Lose any hearing lately?
November 2, 2006
DeKALB | Listening to loud music on headphones for extended periods of time has harmful, long-term effects on hearing, according to experts. Listeners may not notice the damages.
“When you’re young you don’t hear it and you don’t care,” said clinical audiologist Diane ScheckLong. “In adulthood, one would notice.”
People who listen to music at 80 percent of volume capacity should keep it to fewer than 90 minutes a day, according to a recent study of 100 doctoral students. The study, co-authored by Brian Fligor and Cory Portunff found that anyone who listened at 100 percent for more than five minutes risked hearing loss.
“I listen to music one to two hours a day while working out and going to class,” said Ted Martin, a junior elementary education major. “I listen to it at the max volume.”
The sound-producing part inside headphones is called the coil, said assistant technology professor Abul Azad. A tiny, thin diaphragm passes information through the coil. The coil’s up-and-down movement produces sound waves.
“When you make more sound, that makes the coil move faster up and down,” Azul said.
ScheckLong said hearing loss is a problem that comes with age, but listening to loud music for long periods of time speeds up that process.
Inside the hearing organ in the ear — the cochlea — are tiny hair cells. When sound waves pass through the cochlea, the hair cells pick up the waves, which allows us to hear. Sound waves that are too loud for too long knock over those hair cells and they eventually die.
“Listening to loud music for a prolonged period of time kills those hair cells, and they cannot be regenerated,” ScheckLong said.
Listeners don’t notice the hearing loss because it isn’t necessarily a lack of sound they’re experiencing.
“It may be caused by high-frequency loss, or the high pitches, not necessarily sound,” ScheckLong said. “[Listeners] may start noticing clarity problems. Speech may not be as clear.”

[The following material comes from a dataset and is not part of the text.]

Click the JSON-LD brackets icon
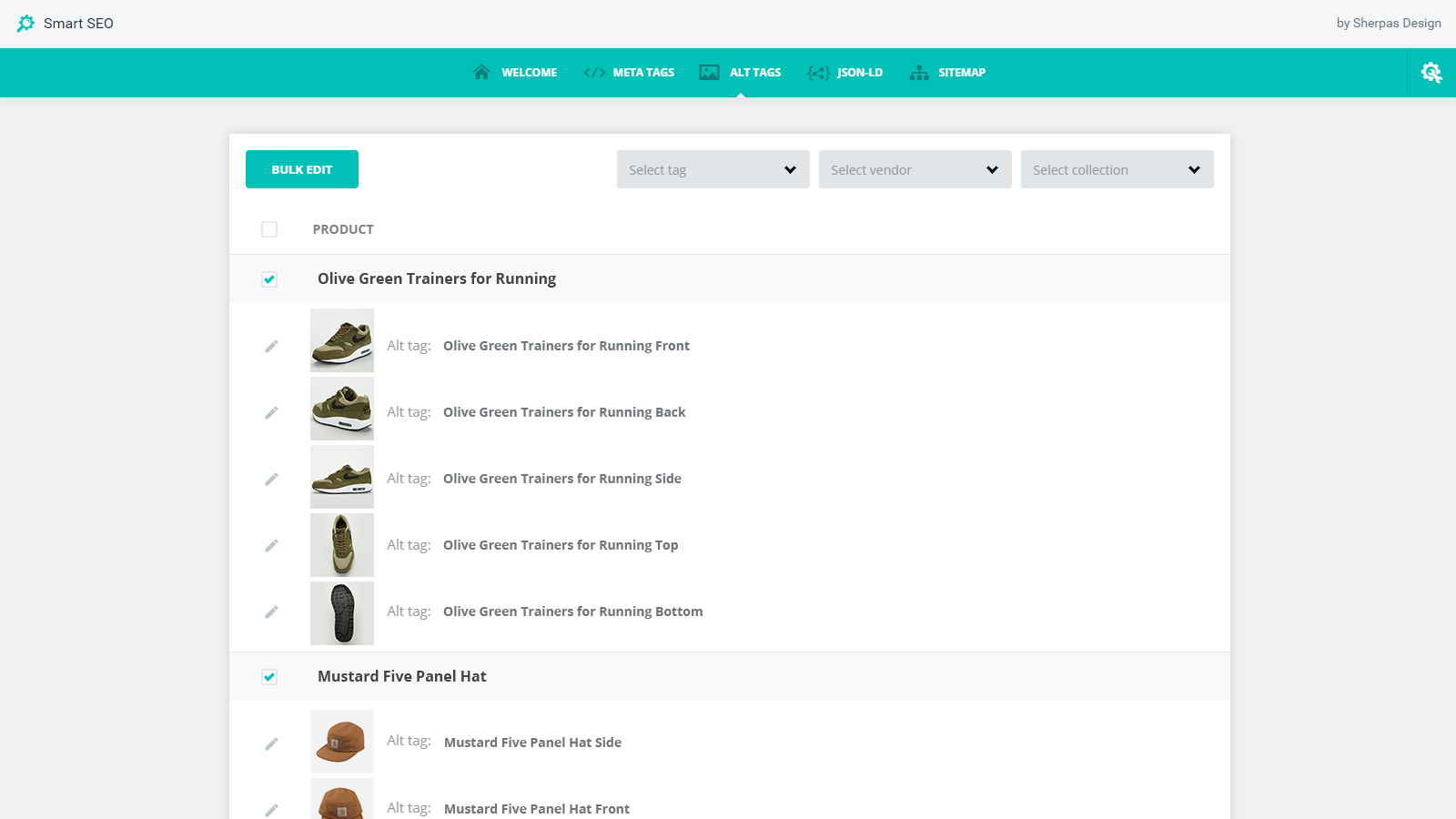Image resolution: width=1456 pixels, height=819 pixels. 818,72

When pumping up the volume in their music players, listeners may not even consider the dangers they’re exposing themselves to.
“I am aware but I’m not worried about it,” Martin said. “I don’t have any hearing loss that I’m aware of.”
The hearing loss could take up to 10 years to take place. While it’s not a big problem now, it may be in a few years.
“This is definitely a problem,” ScheckLong said. “Baby boomers experience hearing loss today because we went to concerts. It’s definitely a problem we’re going to see with Generation X down the line.”